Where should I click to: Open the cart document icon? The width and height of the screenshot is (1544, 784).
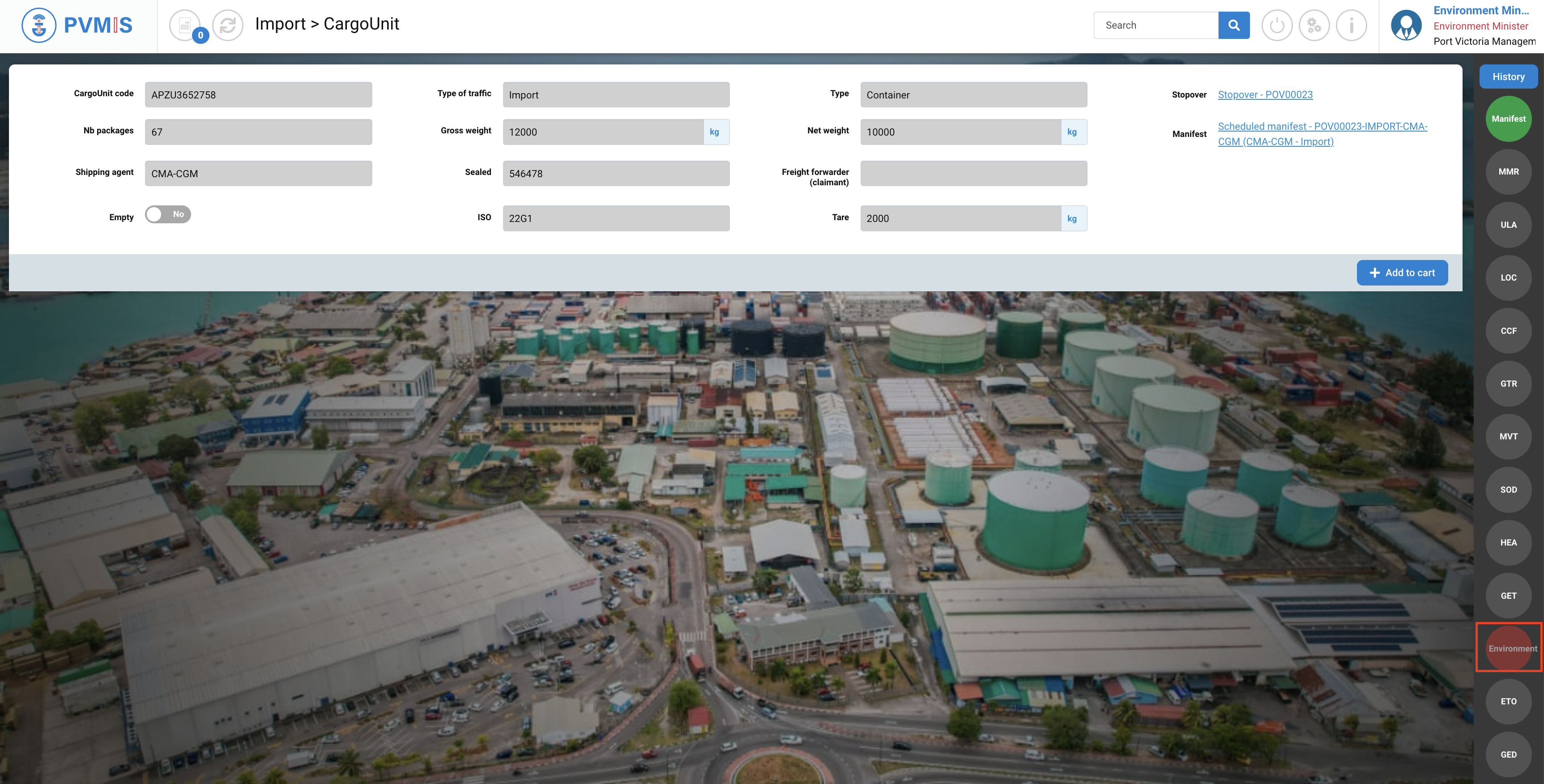click(185, 25)
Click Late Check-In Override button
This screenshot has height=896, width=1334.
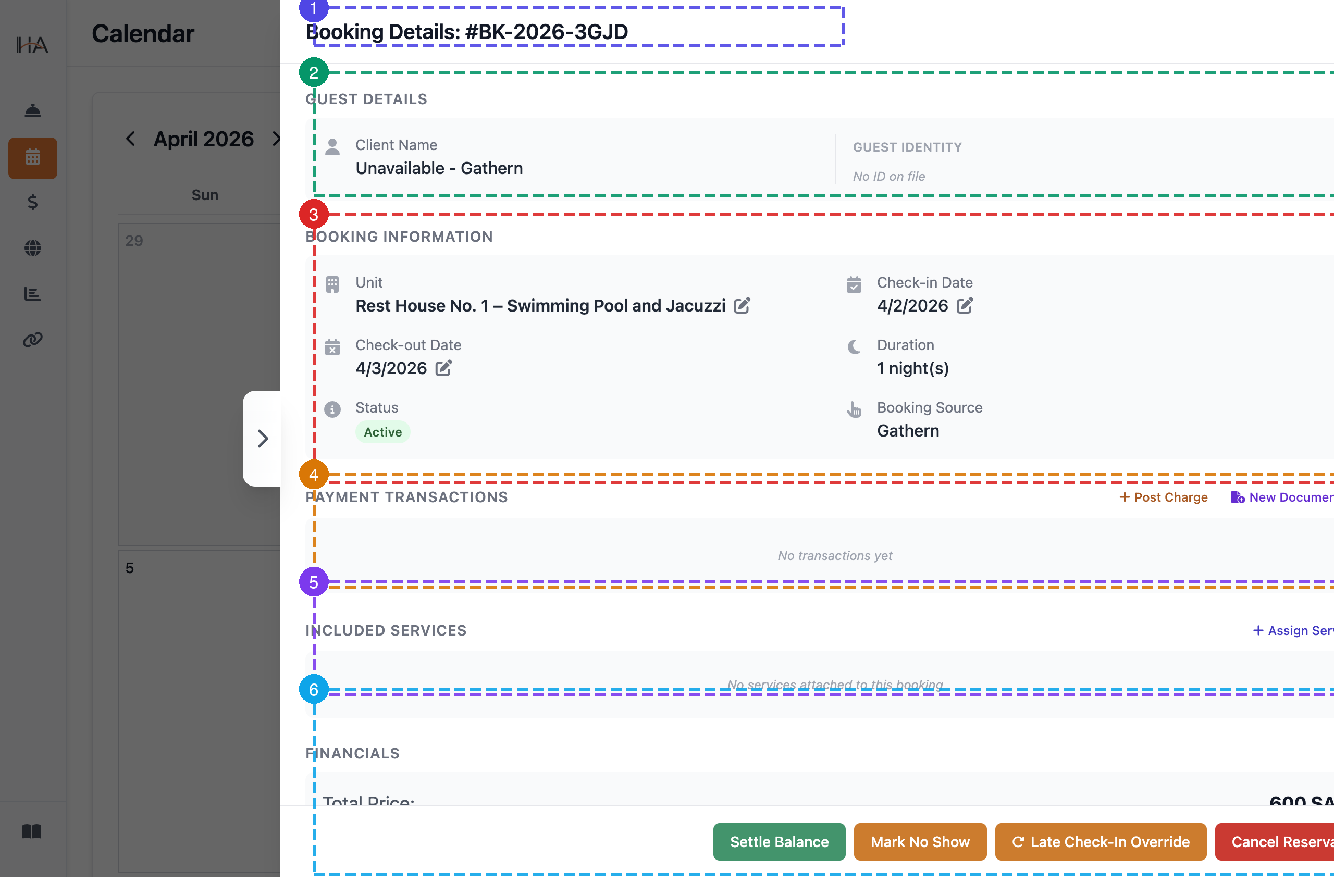1101,842
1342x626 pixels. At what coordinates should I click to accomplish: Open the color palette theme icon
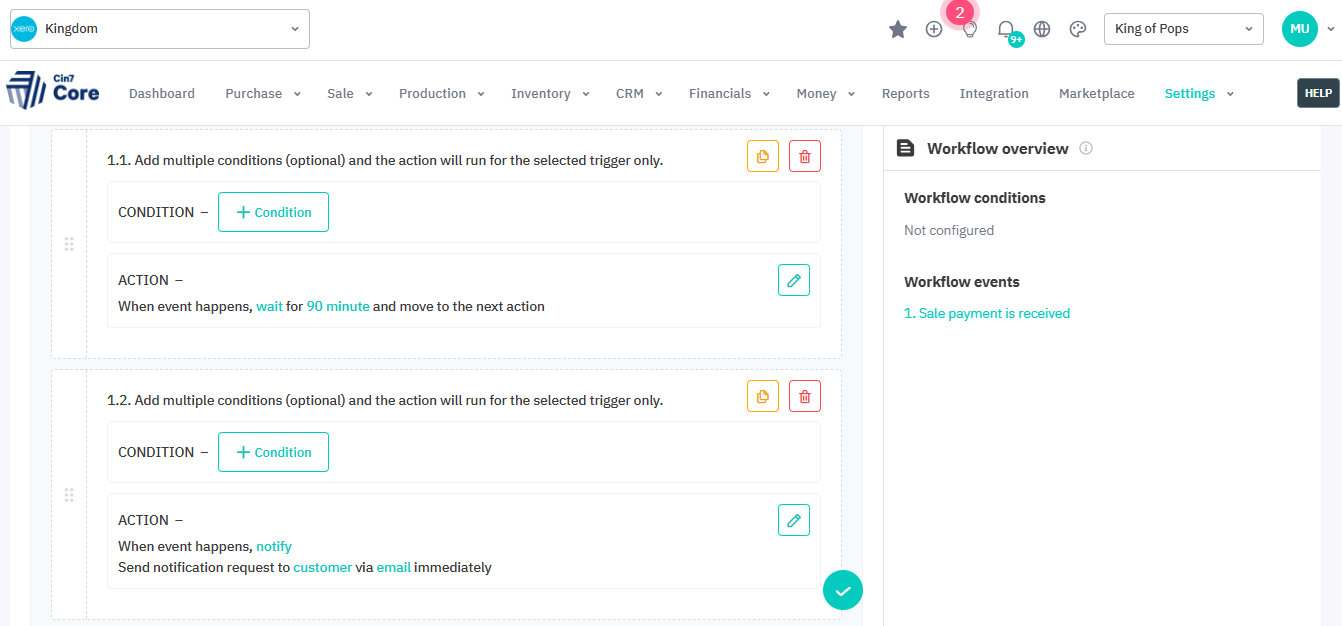point(1077,29)
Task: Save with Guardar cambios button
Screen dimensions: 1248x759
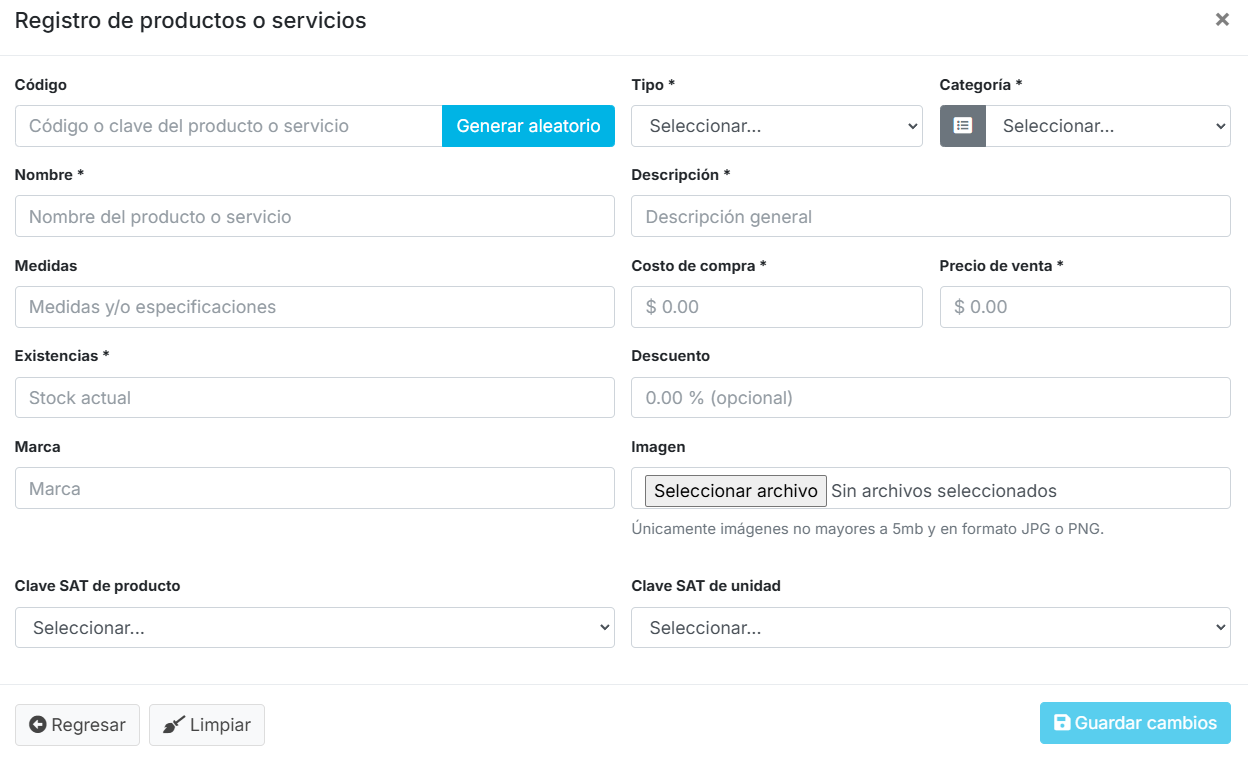Action: pyautogui.click(x=1135, y=723)
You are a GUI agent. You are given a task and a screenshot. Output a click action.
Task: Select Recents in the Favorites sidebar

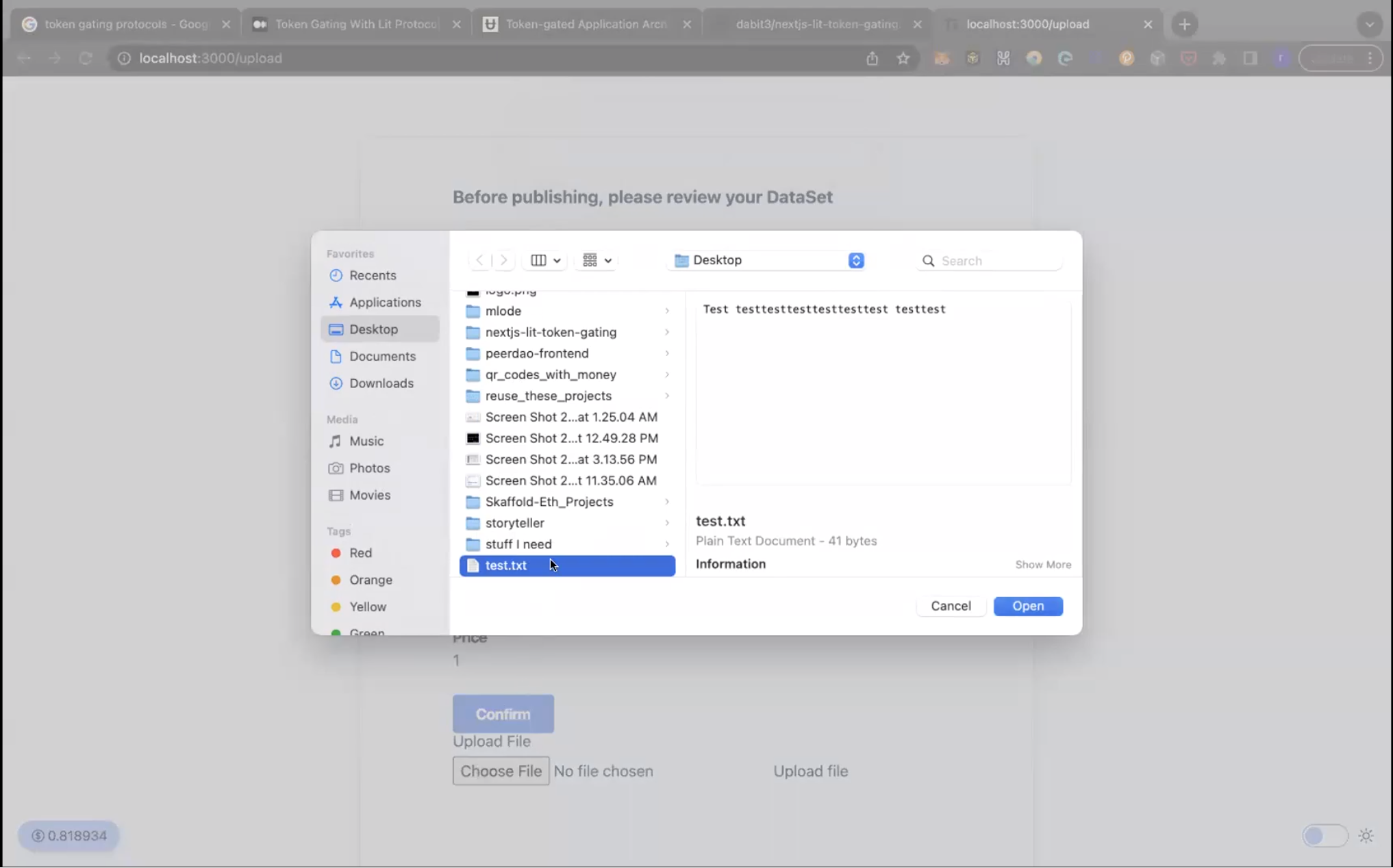[x=373, y=275]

==============================

## WHAT TO DO
Report each line of the rows above that contains the string "screenshot", and copy every such line in full.

## TASK RESPONSE
Where should I click to: Open the cart document icon? The width and height of the screenshot is (1544, 784).
This screenshot has height=896, width=1334.
You are a GUI agent. You are given a task and a screenshot. Output a click action.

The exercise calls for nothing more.